▶ **DATASET RECORDS**:
__________

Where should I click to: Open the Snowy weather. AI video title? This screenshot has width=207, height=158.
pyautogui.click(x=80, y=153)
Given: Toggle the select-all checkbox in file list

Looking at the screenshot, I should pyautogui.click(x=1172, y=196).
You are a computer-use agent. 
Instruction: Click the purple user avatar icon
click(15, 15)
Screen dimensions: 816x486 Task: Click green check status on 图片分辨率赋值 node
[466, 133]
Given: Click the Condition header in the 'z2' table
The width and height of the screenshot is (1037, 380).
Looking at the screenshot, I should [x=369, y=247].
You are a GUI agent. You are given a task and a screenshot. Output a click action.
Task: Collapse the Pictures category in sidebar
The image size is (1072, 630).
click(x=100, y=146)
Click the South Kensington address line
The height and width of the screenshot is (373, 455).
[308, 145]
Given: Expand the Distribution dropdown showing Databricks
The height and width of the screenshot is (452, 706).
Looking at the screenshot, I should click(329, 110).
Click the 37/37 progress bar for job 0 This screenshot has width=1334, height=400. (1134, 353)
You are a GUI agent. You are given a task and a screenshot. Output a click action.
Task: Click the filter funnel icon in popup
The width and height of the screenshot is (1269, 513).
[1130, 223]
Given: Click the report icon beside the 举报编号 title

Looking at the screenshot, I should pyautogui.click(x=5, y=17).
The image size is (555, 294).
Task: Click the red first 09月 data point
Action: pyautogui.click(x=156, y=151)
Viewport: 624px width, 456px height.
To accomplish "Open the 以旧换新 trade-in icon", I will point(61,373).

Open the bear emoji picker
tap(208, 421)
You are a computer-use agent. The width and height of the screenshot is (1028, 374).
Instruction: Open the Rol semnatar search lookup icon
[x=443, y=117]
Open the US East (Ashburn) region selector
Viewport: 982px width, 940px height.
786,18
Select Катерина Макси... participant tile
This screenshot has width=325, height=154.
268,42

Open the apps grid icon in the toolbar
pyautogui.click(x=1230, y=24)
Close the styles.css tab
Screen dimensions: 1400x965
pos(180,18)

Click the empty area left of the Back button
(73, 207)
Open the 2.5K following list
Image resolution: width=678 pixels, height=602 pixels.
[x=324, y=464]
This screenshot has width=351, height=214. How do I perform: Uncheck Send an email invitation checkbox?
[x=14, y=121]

__________

▶ **WHAT YOU NEED TO DO**: The lines to show are those in the data above that include "agent".

▶ **OUTPUT FOR THIS EXERCISE**:
You are a computer-use agent. 
You are a GUI agent. You are given a task and a screenshot. Output a click action.
You are a GUI agent. You are given a task and a screenshot. Output a click action.
You are a computer-use agent. The width and height of the screenshot is (1028, 374).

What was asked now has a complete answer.